O fardo do Homem Branco: por que sou contra ajuda assistencial - livro de William Easterly

Book review:

The White Man’s Burden: Why the West’s efforts to aid the rest have done so much ill and so little good
William Easterly 
Oxford University Press (2006)


Review by Simon Maxwell, Director of Overseas Development Institute
https://www.odi.org/sites/odi.org.uk/files/odi-assets/events-documents/961.pdf

Bill Easterly has been criticised – by no less an authority than Amartya Sen – for being ‘swept up by the intoxicating power of purple prose’. Unkind, I think. This book is a hoot from start to finish. Whether he is poking fun at UN jargon on donor coordination, describing his experience with an electric blanket, or citing the ‘bons mots’ of his small children, Easterly is nothing if not entertaining. Add the fact that he segues rapidly from history to statistical analysis to anecdote and back again, and Easterly has delivered a classic page-turner. This is one you can take to the beach. Whether you will want to bring it home from the beach is another matter. There are some readers – foremost among them Jeff Sachs – I would expect to bury the book in the sand or hurl it furiously into the waves. The book is a polemic. It will make most development specialists squirm at some point and require them to wander off for a calming ice cream. 
The argument is laid out over eleven chapters which set out to expand the proposition implied by the subtitle – ‘Why the West’s efforts to aid the Rest have done so much ill and so little good’. The simple answer is that the West – from colonial days through to the modern era of aid – has favoured ‘planners’ rather than ‘searchers’. Planners have optimistic, over-arching goals (‘eliminate world poverty’) and are insensitive to the cultural and political underpinning of long-term development. 

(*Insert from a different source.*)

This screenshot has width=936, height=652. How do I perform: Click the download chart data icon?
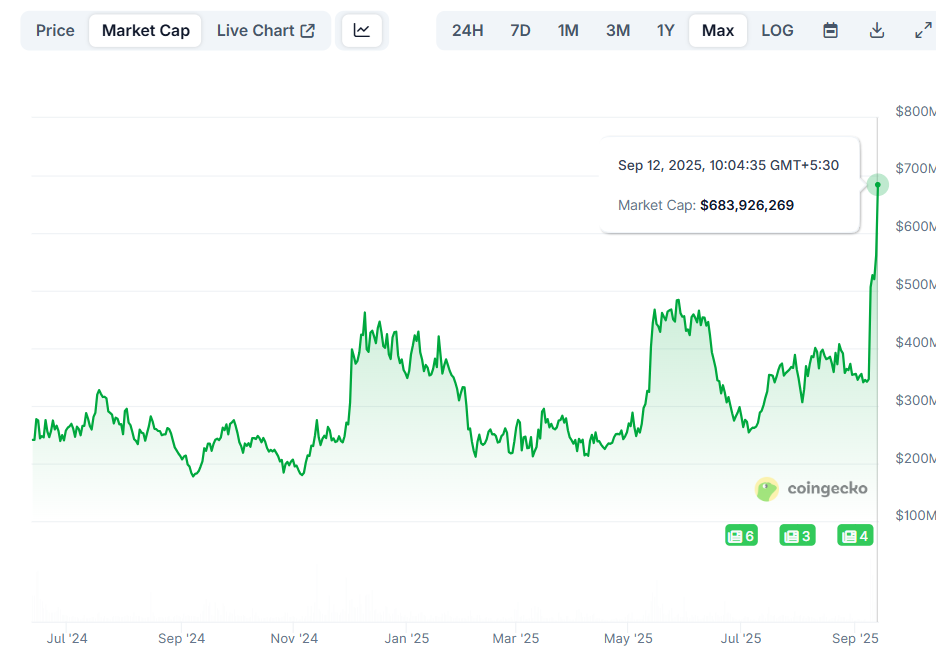tap(876, 30)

Searchers respect context and empower individuals, especially through markets. Accountability is at the heart of it: ‘The tragedy of poverty is that the poorest people in the world have no money or political power to motivate Searchers to address their desperate needs . . . To make things even worse, aid bureaucrats . . . have the incentive to satisfy richcountry vanity with promises of transforming the Rest rather than simply helping poor individuals.’ (Pgs 146-7) 
It is easy to see where this leads. Easterly is scathing about the Millennium Development Goals as a project, about the Big Push theory which underpins both the UN Millennium Project and the Africa Commission, about the hubris which leads outside experts to think that functioning markets can be created at the stroke of a pen, about the failure to deal adequately with ‘gangsters’ who run some developing countries, and about the ineffectiveness of the international financial institutions (acting as ‘repeat lenders to deadbeat governments’). These problems are not new, we are told. They are deeply rooted in the West’s conceptualisation of the Rest, and have been played out throughout the colonial experience. 

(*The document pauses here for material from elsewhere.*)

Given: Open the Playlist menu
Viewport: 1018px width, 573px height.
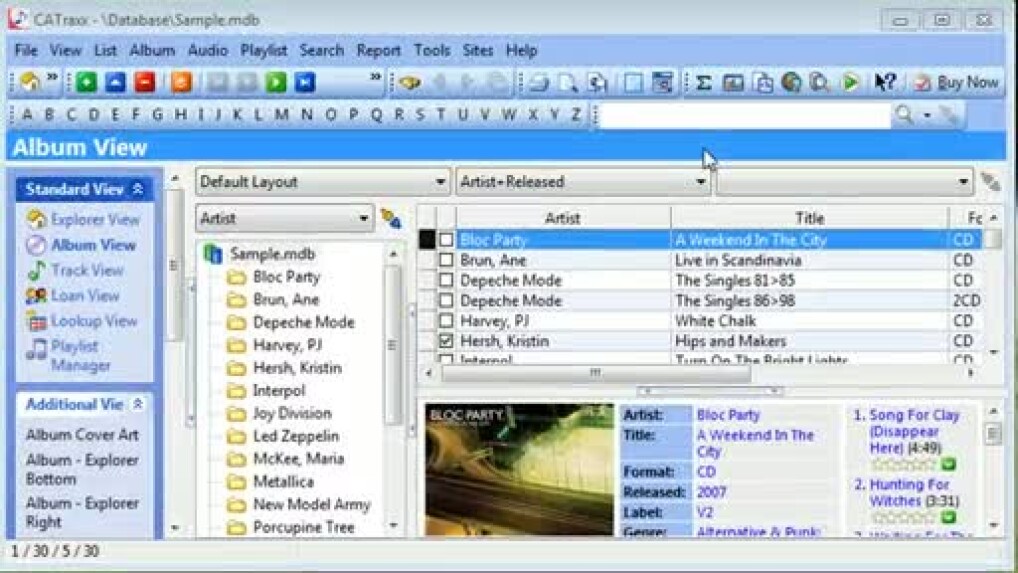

Chapter 8 reviews experience in Africa, Palestine, and the Indian sub-Continent, with a number of ice-cream moments, especially about British incompetence and perfidy. Light relief is provided by a table which counterposes quotations from Robert Owen in 1857 and Jeff Sachs in 2005 (Pg 17). ‘Utopia’, as Easterly argues, ‘is making a comeback’ (ibid). What might be better? That’s a question which Easterly is pre-disposed not to answer: ‘if you think I will now offer a utopian blueprint to fix aid’s complex problems, then I have done a really bad job in the previous chapters at explaining the problems with utopian blueprints’ (Pg 321). However, it is indicative that a whole chapter (Ch 10) is devoted to ‘homegrown development’, with panegyrics on Japan, Hong Kong, Singapore, China, India, Turkey, Botswana and Chile. And when it comes to aid, it turns out that the way forward is not to stop giving it, but rather to make agencies specialise and then use independent evaluation to hold them to account. 

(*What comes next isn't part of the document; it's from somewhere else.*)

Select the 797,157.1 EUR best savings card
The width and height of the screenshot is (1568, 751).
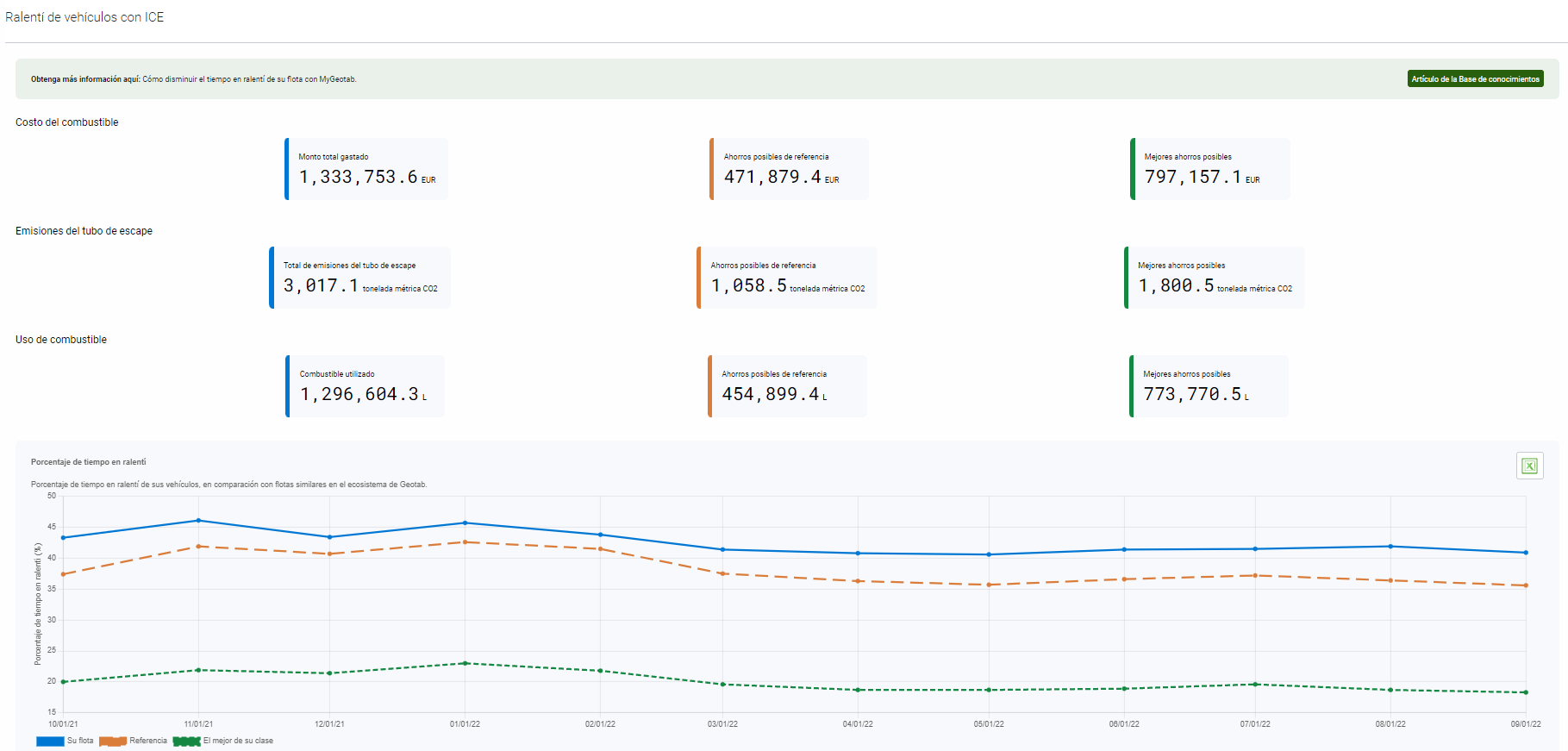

It would also be worth giving vouchers to individuals that they can redeem for services provided by NGOs or aid agencies: market creation from the bottom up. Is this enough? I’m afraid it is not. The reason has little to do with whether it is right to rely on positive description and eschew normative prescription. It is more that the paucity of prescription (markets, vouchers, independent evaluation) is a direct consequence of incomplete analysis. The core argument, though a caricature, is fine as far as it goes. Easterly is not the first to be sceptical about the value of international development targets as more than mobilising slogans. He is not the first to evince cynicism about the way in which the idea of participation has been appropriated by technocrats. 
He is not the first to question whether PRSPs and the apparatus of spending frameworks which follow are quite the panacea proponents once believed. He is certainly not the first to point out that IMF and World Bank conditionality are ineffective tools. And he is not even the first to observe that donors have found it difficult to deal with bad governance and corruption. Heavens, some have even dared to challenge Jeff Sachs - on Russia, on the Big Push, and, most recently, on the Millennium Villages Project. On these themes, Easterly probably has more supporters in his attack on cant than he might imagine, especially within the European development community. However, because these are not unfamiliar themes, it is also the case that there is more to say about them than Bill Easterly might imagine. Take four examples. 
First, Easterly is rightly scathing about the burden of multiple goals (he cites 449 targets in the Sachs Millennium Report) and makes interesting points about responsibility for complex goals being too diffuse. He is also excellent on the intellectual dishonesty of global goals to make HIV/AIDS drugs available to all, ignoring all questions about opportunity cost and the costeffectiveness of prevention versus treatment. He recommends that each aid agency should specialise in one thing only, and avoid the ‘Yosemite Sam’ syndrome of firing in every direction to try and reach all the goals agencies find themselves forced to pursue by the pressure of politicians and NGOs. He could have gone further, drawing on literature in both developed and developing countries about perverse incentives and the negative impact of over-simplified quantitative targets on the public service ethos. If he had looked at the wider literature, he would have discovered that these well-known problems have spawned discussion and experimentation with alternatives. 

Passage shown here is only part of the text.